Among those changes, he said, are the implementation of a negative income tax policy, new agreements between workers unions and the treasury, as well as forthcoming plans to increase the minimum wage. Herzog said he hoped the economic growth of recent years would "trickle downwards."
Meanwhile, Herzog was presented Monday with the The Taub Center for Social Policy Studies' Social Services Report 2007, during a special ceremony at President Shimon Peres's residence.
The annual report, which hopes to urge policymakers to focus on the deep-rooted socio-economic difficulties when drafting the budget, noted that while there has been a significant improvement in Israel's economic situation on a macro level, prosperity has not yet filtered down to many families.
"This situation means that there needs to be more development in the area of social welfare so that those families can utilize the services," states the report, which was researched by the center's director Prof. Ya'akov Kopp and a team of experts. "The best policy to deal with this situation is through prevention."
Speaking to the Post prior to his meeting with Herzog and Peres, Kopp said that the report's recommendations for improved social services was not just about increasing budgets but also about encouraging the government to change its policies towards health, education and social welfare.
In addition, Kopp said he was encouraged this year by the appointment of Herzog to the position of minister of Welfare and Social Services, as compared to last year when a minister had not yet taken over.
"Herzog not only changed the name of the ministry but he has also changed the picture of social welfare and is deeply committed to these issues," said Kopp, highlighting recent steps made by the minister to increase Holocaust survivor benefits.
"We really feel now that there is someone in charge of the social welfare sphere," he continued. "However, at the same time, the ministry still does not receive the resources it needs to cope with all the problems that have built up over the past few years."
As for the makeup of the 2008 budget, Kopp said it is still too early to determine if some of the policies will severely damage or improve life for those weaker populations.
"We can never trust such a document," he said. "What is written and what happens by the end of the year is not always one and the same.
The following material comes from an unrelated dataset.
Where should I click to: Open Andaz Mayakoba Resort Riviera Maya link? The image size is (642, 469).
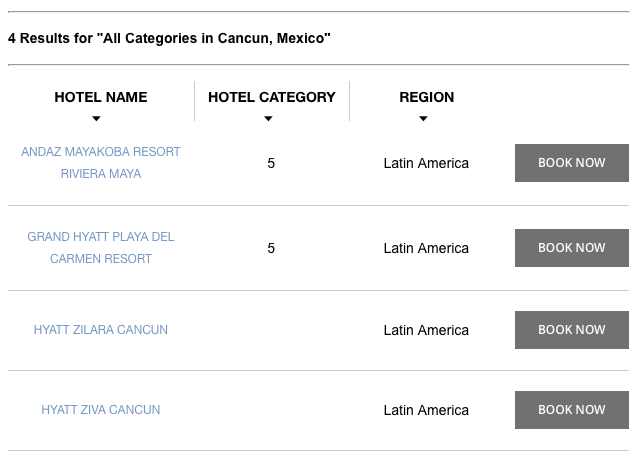(x=101, y=163)
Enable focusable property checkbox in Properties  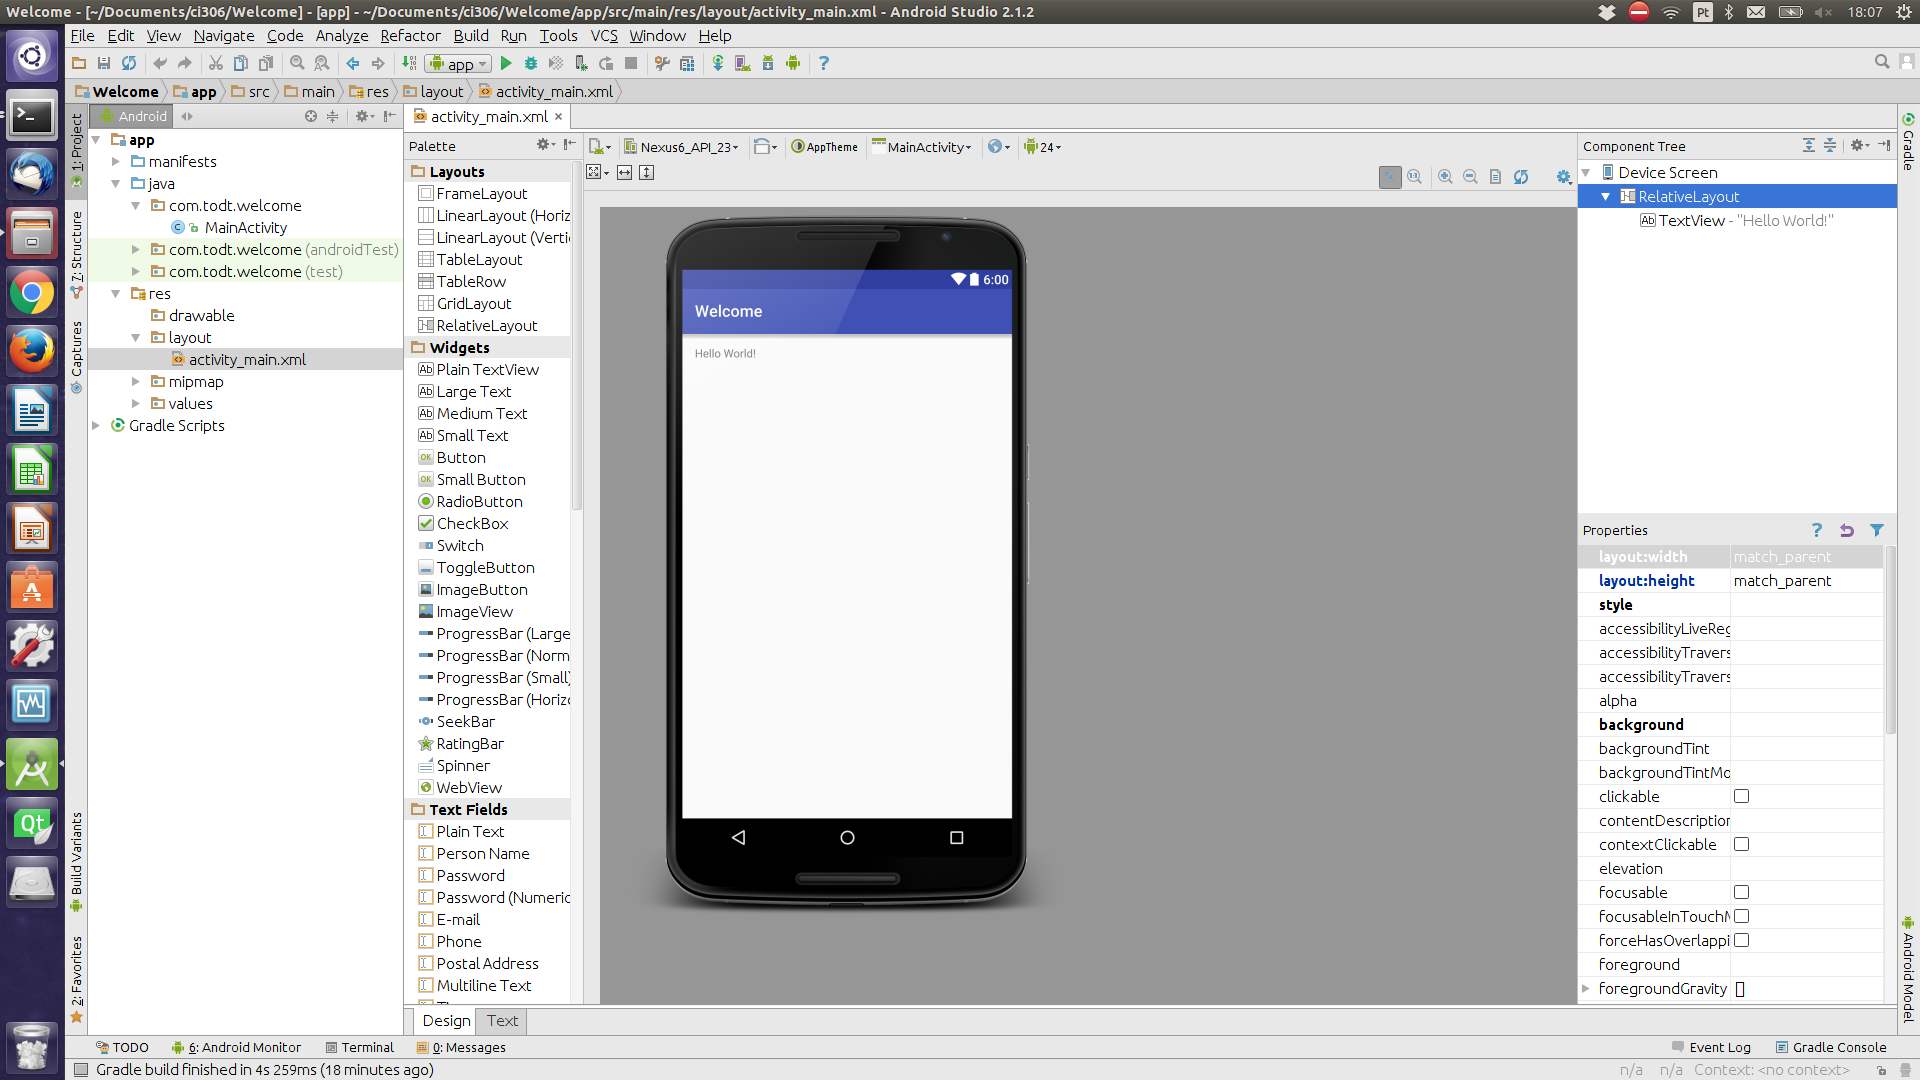click(1741, 891)
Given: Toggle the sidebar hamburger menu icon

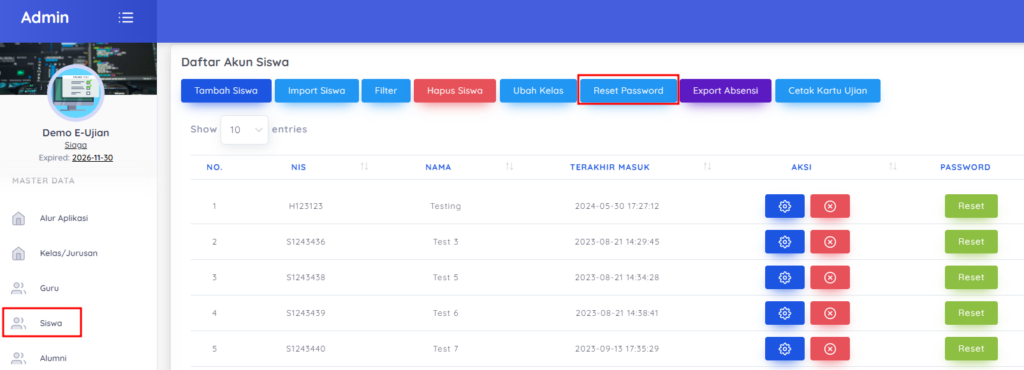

Usually we see a surplus of money designated for social projects that is not always utilized."
While in the past, the Taub center's report is unveiled directly to the policymakers in the Knesset, Kopp explained that this year's change of venue was potent given the recently appointed president's experience in affording social change.
"He is not constitutionally in charge, but he has a lot of influence," Kopp said of Peres, who was sworn in as president in July. In the 1980s, during his term as prime minister, Peres was involved in establishing an economic stabilization program.
The Taub Center for Social Policy Studies in Israel is an independent, non-profit and non-partisan research institute, established to address social policy issues that challenge society.
Agreement has also been reached among representatives from the Treasury, the Ministry of Culture and the Cultural Forum to restore next year's budget for culture to NS 445 million and to rescind any projected cuts.
"This is not a signed document," said Cultural Forum head Itamar Gurevitch, "but I want to believe that those concerned will honor the agreement."
Gurevitch believes that last week's demonstration against the proposed cuts, as well as the threatened boycott of the country's 60th anniversary celebrations, helped influence the officials' decisions, but "the major factor is the Forum's determined resoluteness."
The Cultural Forum represents all of Israel's cultural institutions, some 150 bodies from the performing arts to the museums, and it is the first time that all have banded together.
Government secretary Oved Yehezkel telephoned to say that Prime Minister Ehud Olmert was informed and approves of the agreement.
Helen Kaye contributed to this report.